Bernard, it's a big leap to consider that the top six shareholder's, controlling 85.81%, of Refining NZ will or need to secure New Zealander's savings to carry out plant upgrades. 
 
BP's international financial dealing room alone has a reputation that would allow it finance the whole of NZ's infrastructure needs at a price more competitively than any local agency. 
 
What's more locally sourced  deposits hardly cover a sizeable fraction of the local banks total assets.

"What's more locally

"What's more locally sourced  deposits hardly cover a sizeable fraction of the local banks total assets."
That's not really true.. They would cover over 50%, more in some cases.
Still, the fly in Bernard's ointment is this....
"Approximately half of the project cost will be denominated in foreign currency"
...that's not your local Kiwisaver investors.
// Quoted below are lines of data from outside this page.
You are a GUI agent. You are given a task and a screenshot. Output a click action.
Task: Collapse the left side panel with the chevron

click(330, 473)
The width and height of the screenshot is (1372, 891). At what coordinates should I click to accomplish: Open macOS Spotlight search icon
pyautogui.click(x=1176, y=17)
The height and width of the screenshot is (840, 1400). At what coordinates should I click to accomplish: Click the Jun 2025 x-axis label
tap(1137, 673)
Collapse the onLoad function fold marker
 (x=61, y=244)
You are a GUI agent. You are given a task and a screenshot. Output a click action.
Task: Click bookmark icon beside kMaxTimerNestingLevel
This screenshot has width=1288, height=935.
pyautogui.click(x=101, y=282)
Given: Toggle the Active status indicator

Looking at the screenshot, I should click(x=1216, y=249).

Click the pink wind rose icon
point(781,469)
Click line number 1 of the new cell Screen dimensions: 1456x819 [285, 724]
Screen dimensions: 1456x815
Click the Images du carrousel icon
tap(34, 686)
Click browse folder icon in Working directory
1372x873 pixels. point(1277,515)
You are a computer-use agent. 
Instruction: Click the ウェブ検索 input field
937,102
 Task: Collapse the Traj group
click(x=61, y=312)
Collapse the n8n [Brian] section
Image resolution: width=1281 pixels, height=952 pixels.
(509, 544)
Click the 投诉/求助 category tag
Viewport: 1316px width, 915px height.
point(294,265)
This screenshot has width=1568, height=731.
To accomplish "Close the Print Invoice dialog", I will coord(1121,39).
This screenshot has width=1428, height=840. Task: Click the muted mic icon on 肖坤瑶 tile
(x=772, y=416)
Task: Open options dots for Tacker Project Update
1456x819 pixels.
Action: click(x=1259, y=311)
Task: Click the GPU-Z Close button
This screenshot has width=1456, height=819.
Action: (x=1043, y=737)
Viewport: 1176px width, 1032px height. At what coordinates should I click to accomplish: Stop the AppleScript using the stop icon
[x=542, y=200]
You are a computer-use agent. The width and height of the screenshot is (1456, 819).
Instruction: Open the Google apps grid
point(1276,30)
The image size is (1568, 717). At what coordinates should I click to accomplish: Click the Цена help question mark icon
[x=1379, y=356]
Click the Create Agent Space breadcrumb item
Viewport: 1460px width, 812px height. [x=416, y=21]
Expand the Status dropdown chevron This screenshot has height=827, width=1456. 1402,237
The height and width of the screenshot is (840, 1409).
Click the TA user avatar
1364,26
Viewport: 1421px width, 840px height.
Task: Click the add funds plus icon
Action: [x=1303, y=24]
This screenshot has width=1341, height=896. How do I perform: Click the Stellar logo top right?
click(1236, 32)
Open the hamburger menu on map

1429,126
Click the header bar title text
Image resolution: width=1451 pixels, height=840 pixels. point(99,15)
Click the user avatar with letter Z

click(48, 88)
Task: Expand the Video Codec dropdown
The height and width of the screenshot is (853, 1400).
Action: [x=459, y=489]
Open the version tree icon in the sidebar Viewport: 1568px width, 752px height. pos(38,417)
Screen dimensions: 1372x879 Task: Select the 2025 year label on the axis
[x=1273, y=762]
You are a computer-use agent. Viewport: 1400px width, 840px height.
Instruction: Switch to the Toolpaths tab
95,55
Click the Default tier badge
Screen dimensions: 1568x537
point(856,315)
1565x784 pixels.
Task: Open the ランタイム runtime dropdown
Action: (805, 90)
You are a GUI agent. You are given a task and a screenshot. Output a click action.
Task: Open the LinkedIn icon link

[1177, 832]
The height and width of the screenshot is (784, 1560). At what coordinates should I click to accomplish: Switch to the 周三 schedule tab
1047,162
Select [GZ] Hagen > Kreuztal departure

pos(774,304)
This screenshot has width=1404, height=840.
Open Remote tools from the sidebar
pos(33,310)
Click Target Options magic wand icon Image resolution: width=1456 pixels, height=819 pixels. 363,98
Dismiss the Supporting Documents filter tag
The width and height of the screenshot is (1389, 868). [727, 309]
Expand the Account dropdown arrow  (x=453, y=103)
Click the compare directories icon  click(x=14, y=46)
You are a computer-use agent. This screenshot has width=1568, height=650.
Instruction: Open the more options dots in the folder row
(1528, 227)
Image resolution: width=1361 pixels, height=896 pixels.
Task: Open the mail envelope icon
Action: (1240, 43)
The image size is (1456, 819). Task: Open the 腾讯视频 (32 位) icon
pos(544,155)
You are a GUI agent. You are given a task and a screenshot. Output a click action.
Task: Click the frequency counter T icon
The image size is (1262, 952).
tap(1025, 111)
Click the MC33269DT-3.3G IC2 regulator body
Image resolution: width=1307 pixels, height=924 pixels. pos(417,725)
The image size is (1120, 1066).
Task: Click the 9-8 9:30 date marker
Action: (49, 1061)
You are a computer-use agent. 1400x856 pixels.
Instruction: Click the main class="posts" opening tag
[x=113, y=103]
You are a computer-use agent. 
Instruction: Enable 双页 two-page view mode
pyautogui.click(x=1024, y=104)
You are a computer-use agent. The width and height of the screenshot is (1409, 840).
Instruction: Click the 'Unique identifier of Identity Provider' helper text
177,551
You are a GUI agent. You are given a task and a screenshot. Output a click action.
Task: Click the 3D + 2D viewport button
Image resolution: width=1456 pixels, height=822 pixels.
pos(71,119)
surely the best investment

surely the best investment would be to short Bernards expectations
President of Property

I've certainly done well

I've certainly done well using this strategy.

But who are these

But who are these shareholders in Marsden Point? Are they overseas investors using cheap NZ funds, making a killing from the Marsden Point profits and taking that profit overseas?

In general all shareholders

In general all shareholders are the ones who were disciplined enough to save their money and invest it in something useful.  Who they are, or where they live, is somewhat irrelevant.
The way to displace foreign investors (if you have some prejudice against them) is to buy their investments off them, not legislate against them.